• _Your assignment_
A word-for-word copy of the lines below, starting at the line with "Task: Select the top Код radio button" and ending at the last one, is what you should give. Omit every picture.

• _Extracted data entries_
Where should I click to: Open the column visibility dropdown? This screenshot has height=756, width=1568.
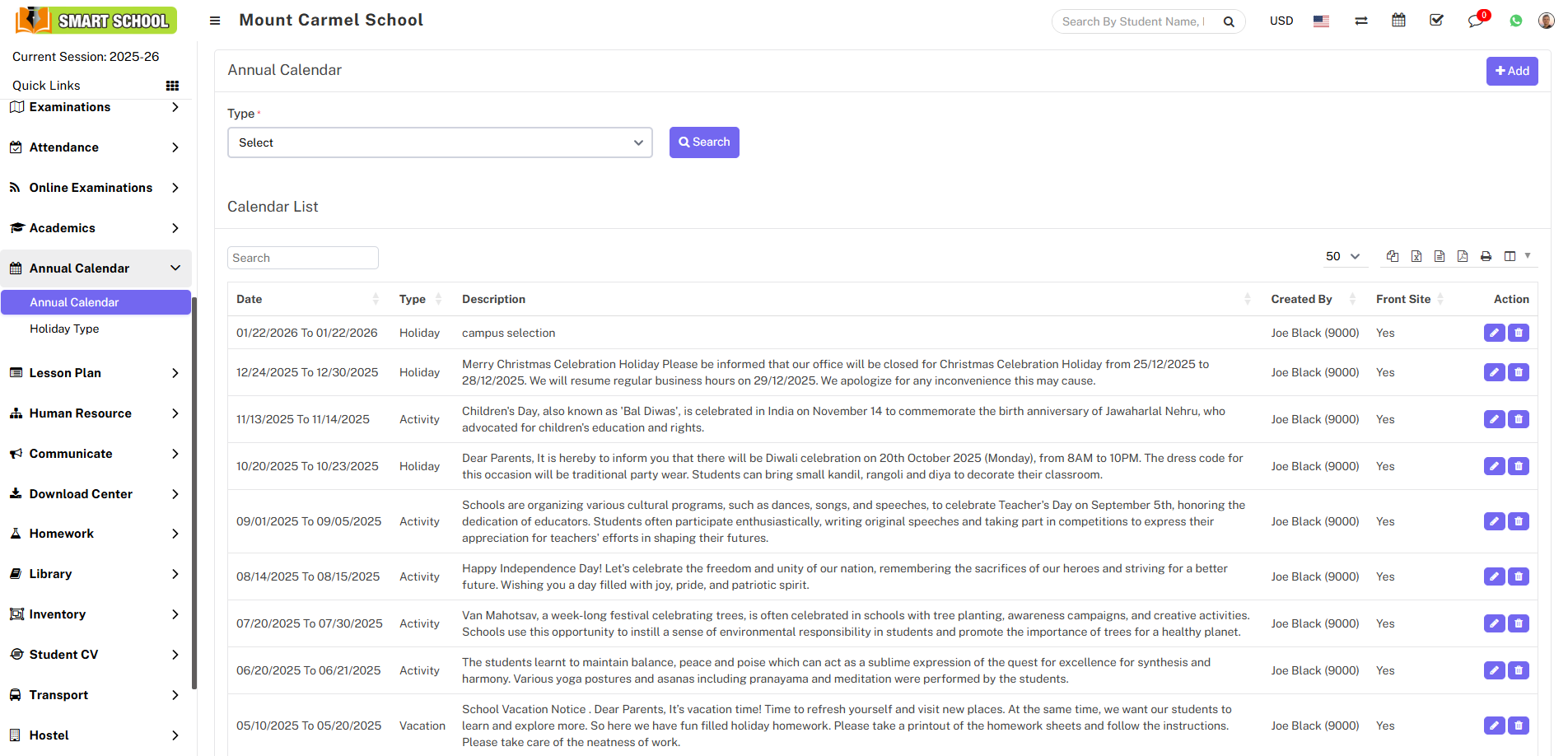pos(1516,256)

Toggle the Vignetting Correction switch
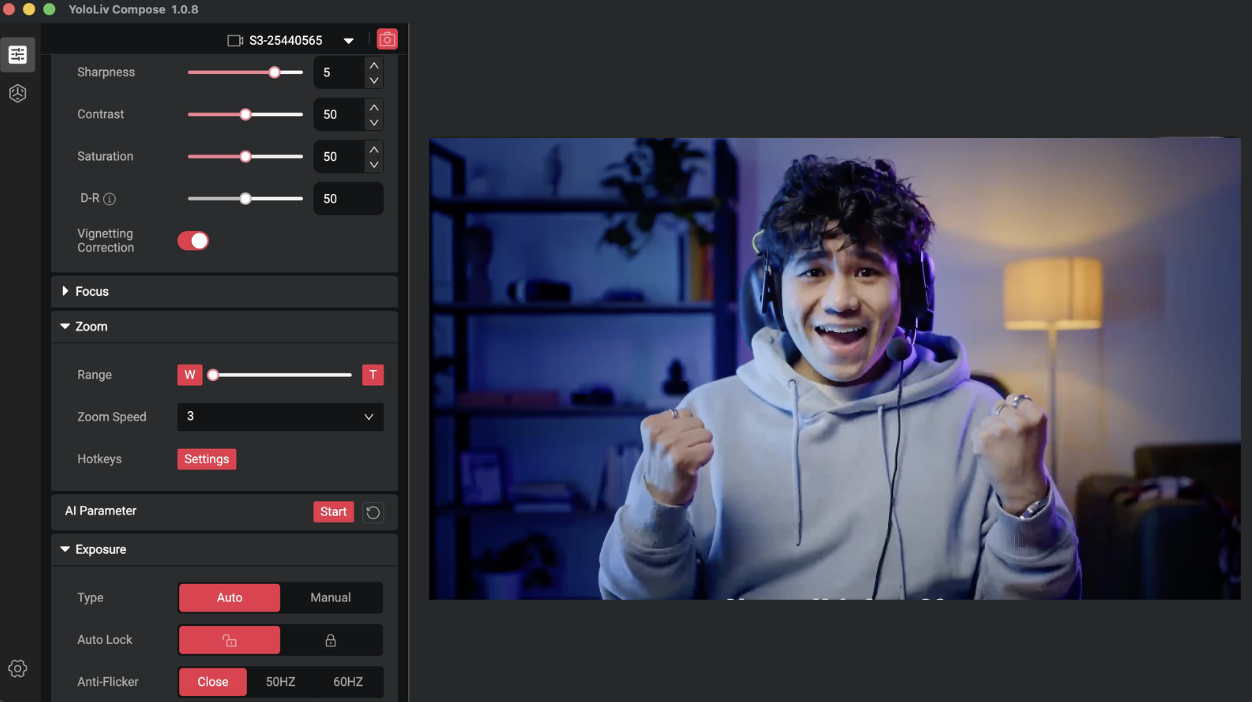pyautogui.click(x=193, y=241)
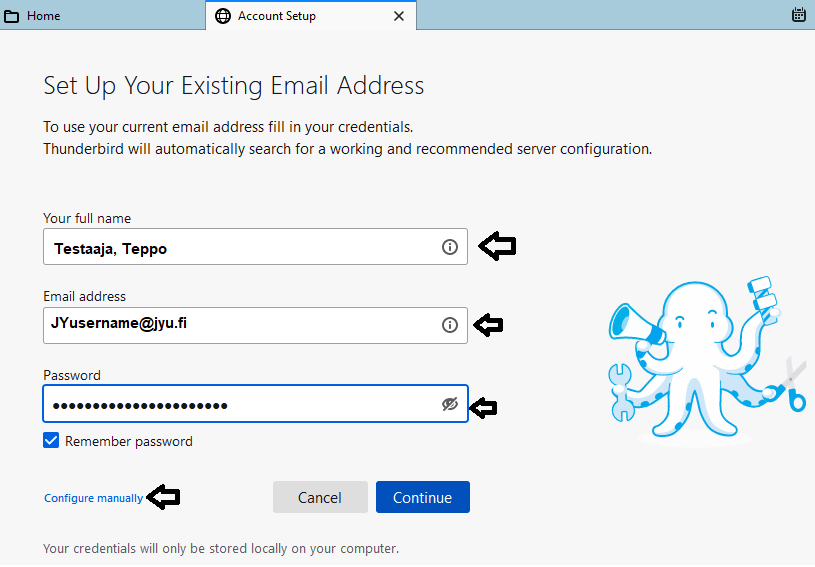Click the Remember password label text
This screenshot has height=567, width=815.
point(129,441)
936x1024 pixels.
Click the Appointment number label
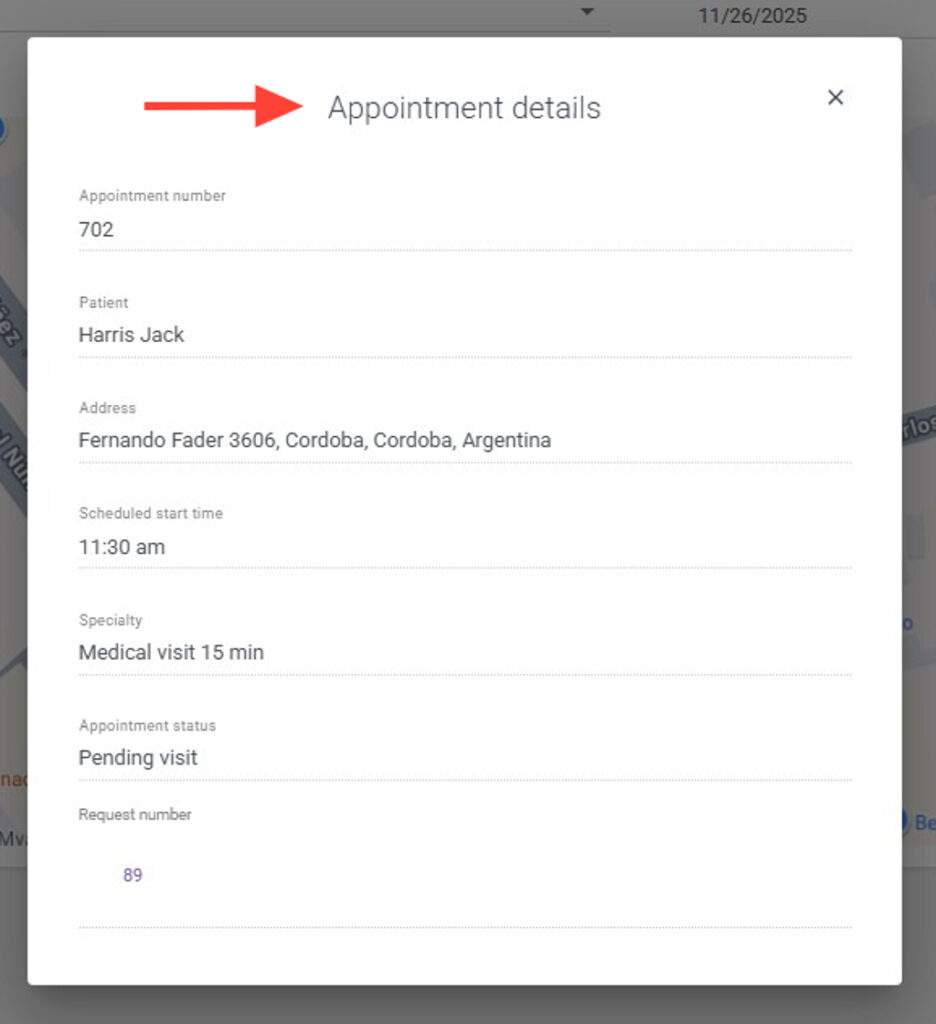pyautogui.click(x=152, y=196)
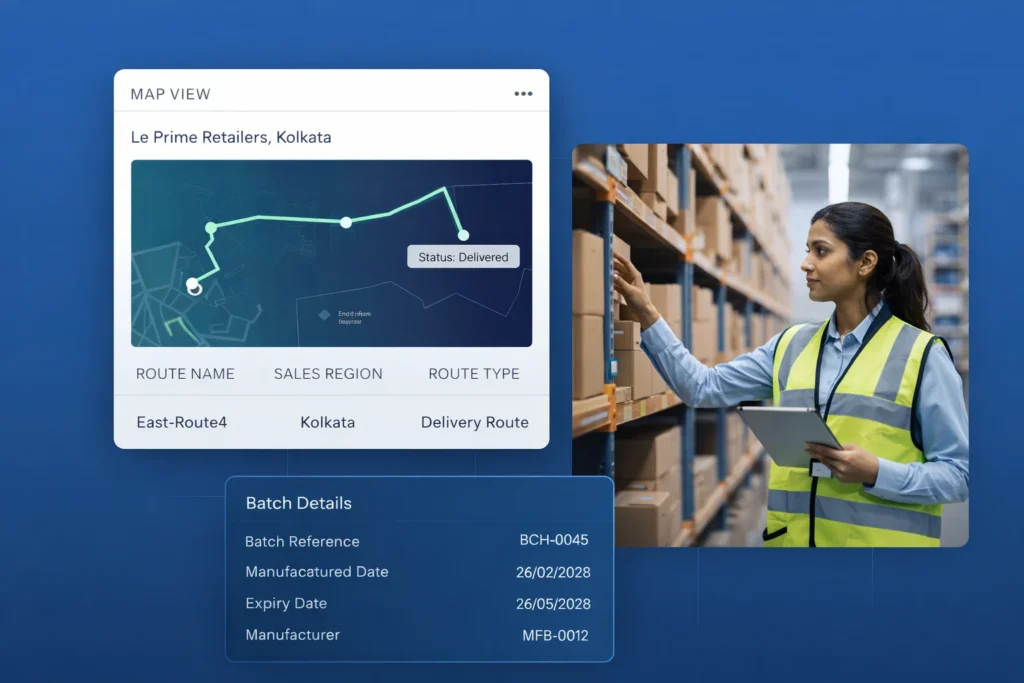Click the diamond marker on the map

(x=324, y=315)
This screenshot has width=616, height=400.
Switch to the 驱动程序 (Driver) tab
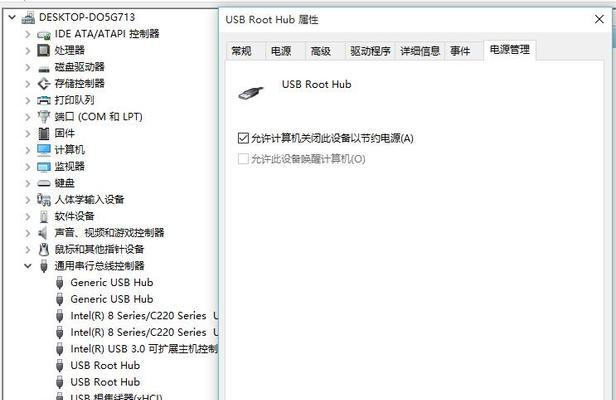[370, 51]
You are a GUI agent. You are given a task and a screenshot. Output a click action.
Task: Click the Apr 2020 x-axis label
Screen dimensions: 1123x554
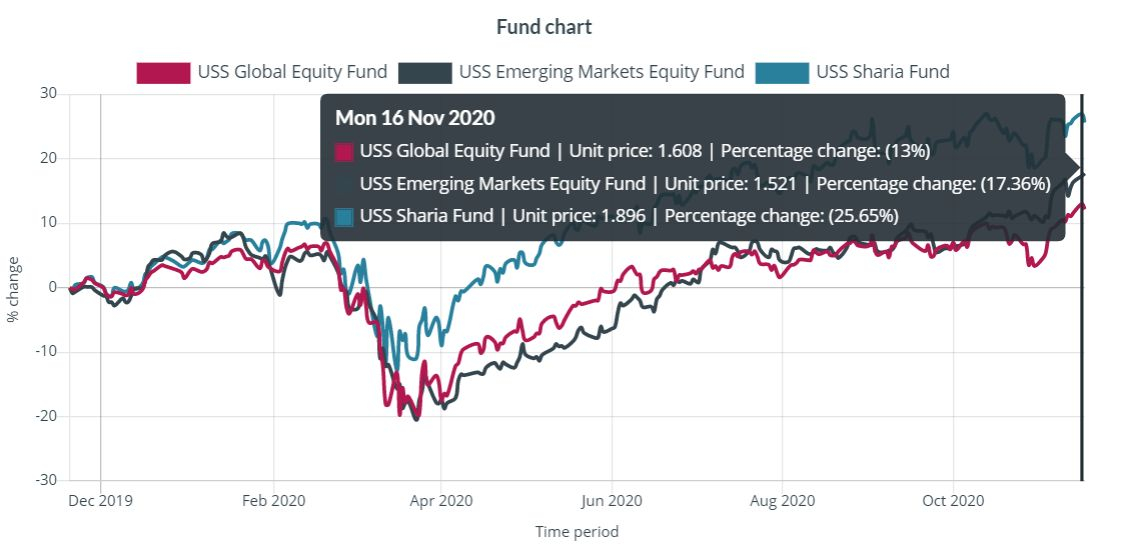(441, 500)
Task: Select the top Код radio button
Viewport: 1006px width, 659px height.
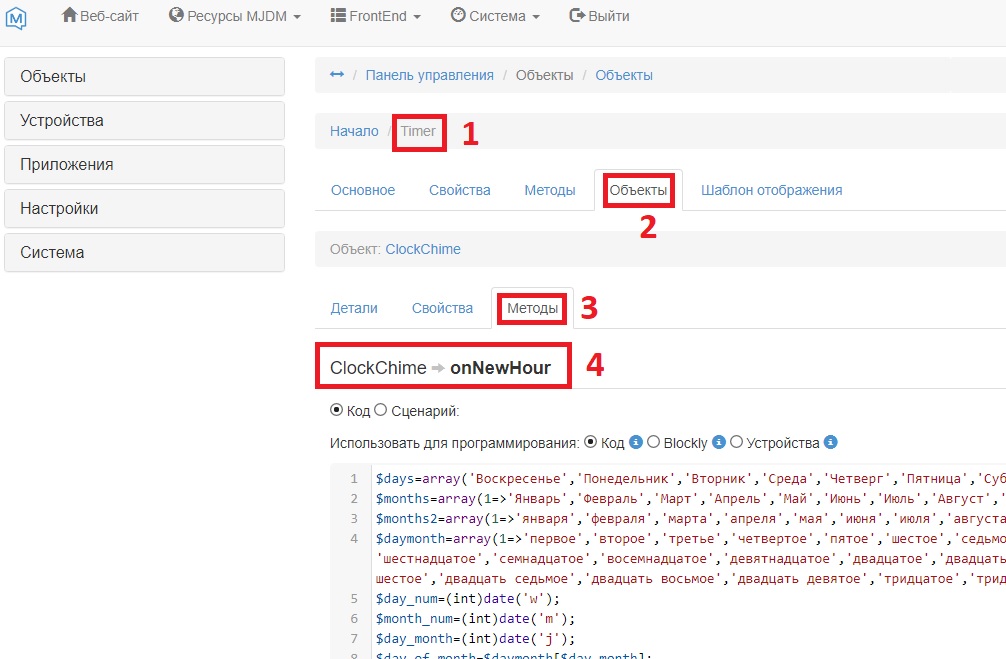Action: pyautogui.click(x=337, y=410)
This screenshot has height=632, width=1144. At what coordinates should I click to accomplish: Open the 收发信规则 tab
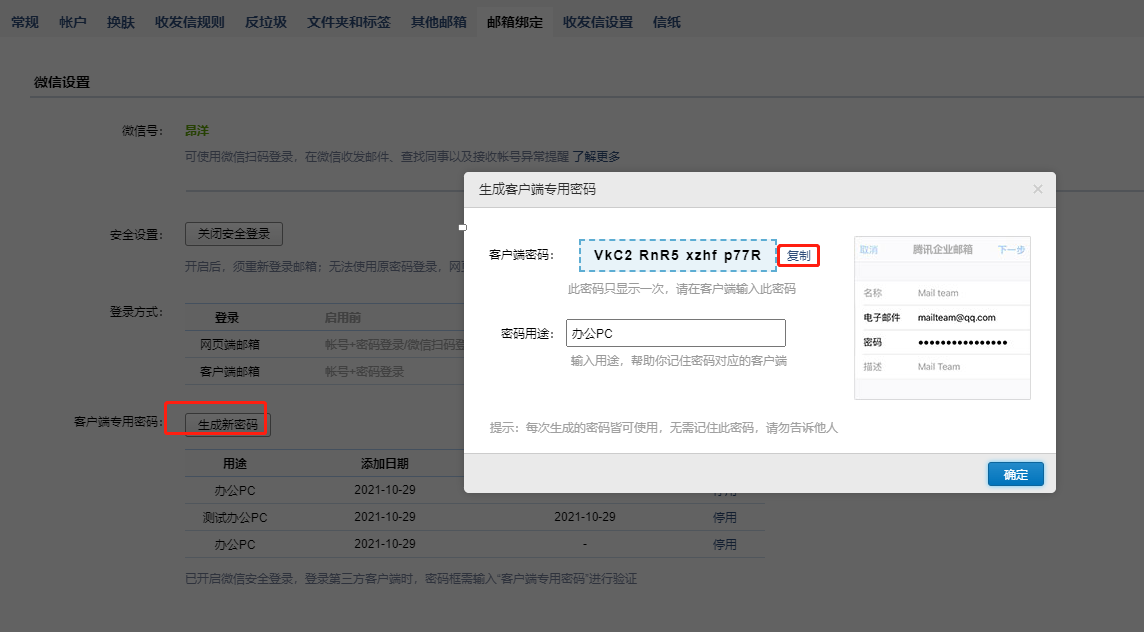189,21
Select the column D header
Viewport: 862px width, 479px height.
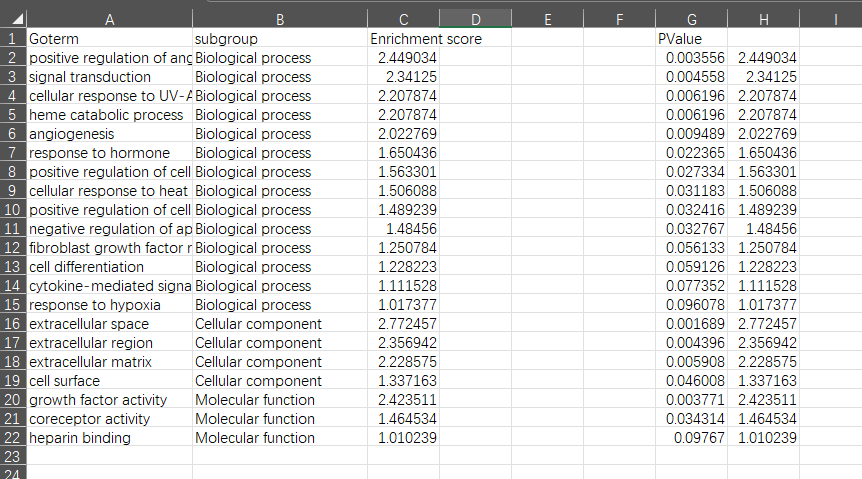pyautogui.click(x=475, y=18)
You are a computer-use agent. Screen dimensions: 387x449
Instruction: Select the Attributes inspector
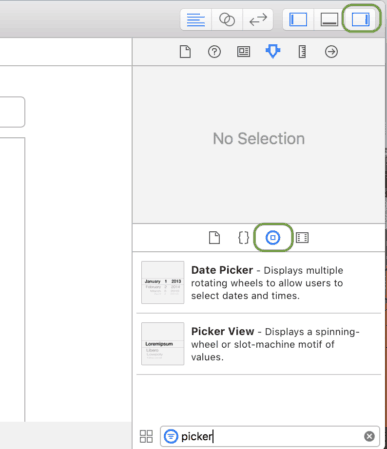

• _Task result_
Task: Select the top Код radio button
Viewport: 1006px width, 659px height.
Action: pyautogui.click(x=337, y=410)
This screenshot has height=632, width=1144. At what coordinates should I click to accomplish: Open the 收发信规则 tab
189,21
Select the column D header
Viewport: 862px width, 479px height.
pyautogui.click(x=475, y=18)
You are a computer-use agent. Screen dimensions: 387x449
Instruction: Select the Attributes inspector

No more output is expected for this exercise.